YOUR TASK: Omit all pictures, and print word for word only the lines from the one containing "At what coordinates should I click to accomplish: Click the map" through the end of the data.

RECORDS SUPPLIED:
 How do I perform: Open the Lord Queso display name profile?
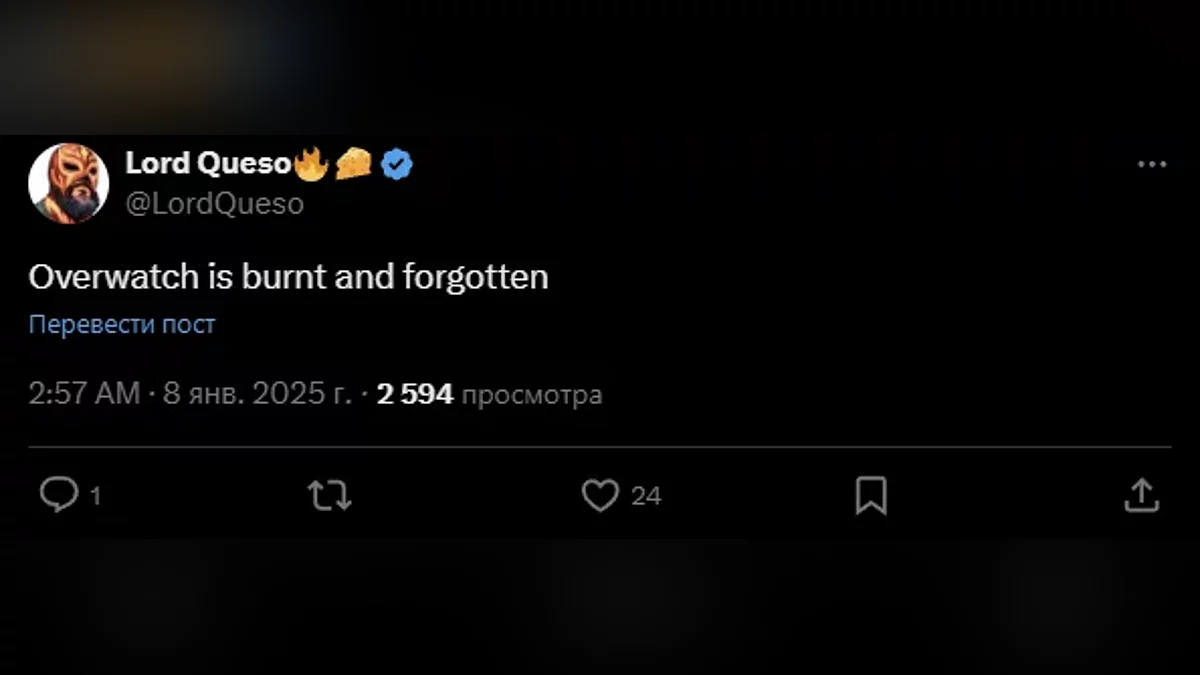(208, 164)
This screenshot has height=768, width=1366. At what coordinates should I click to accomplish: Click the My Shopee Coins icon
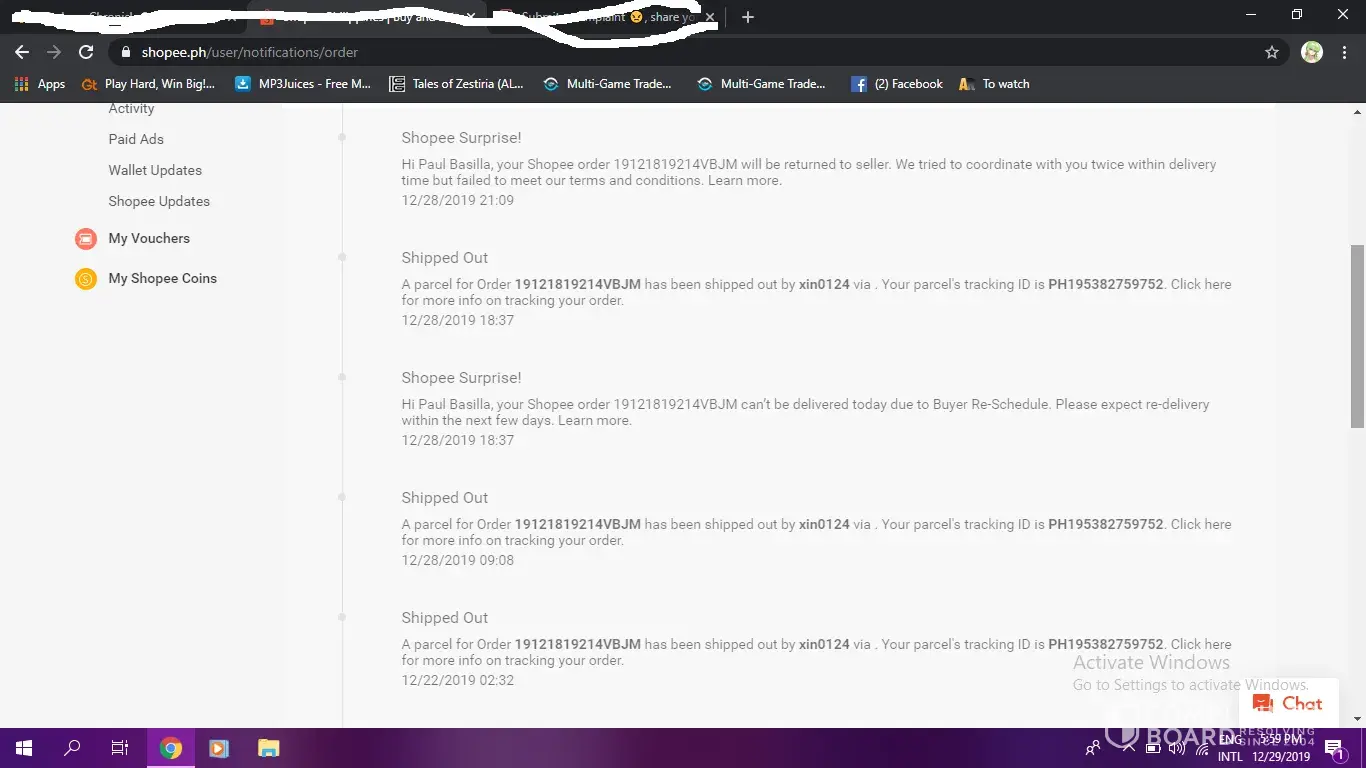[86, 279]
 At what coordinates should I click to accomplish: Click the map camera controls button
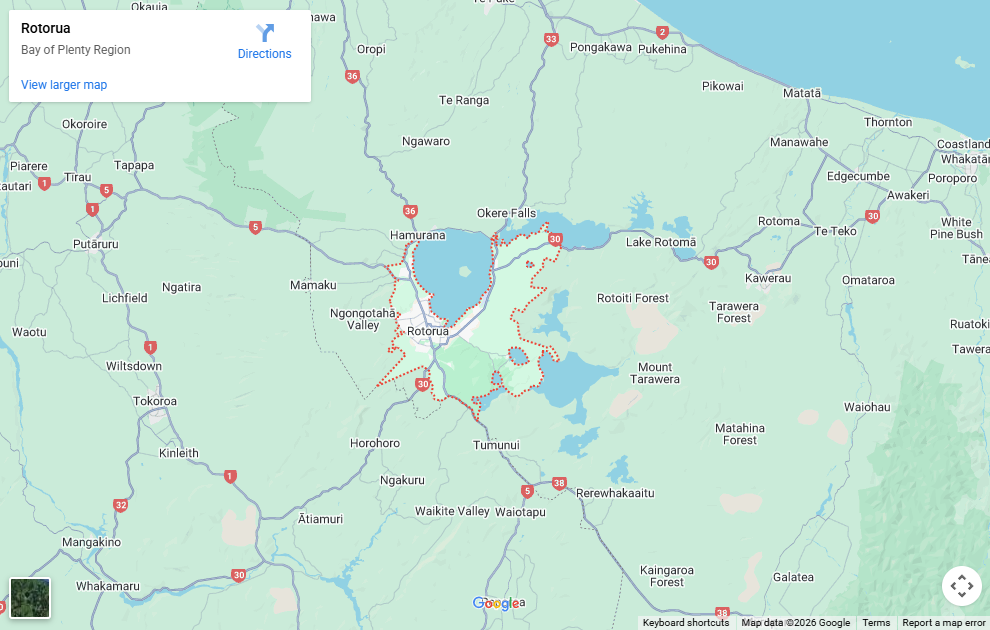[x=962, y=586]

ANSWER SPACE:
 At what coordinates should I click to accomplish: Click the map camera controls button
[x=962, y=586]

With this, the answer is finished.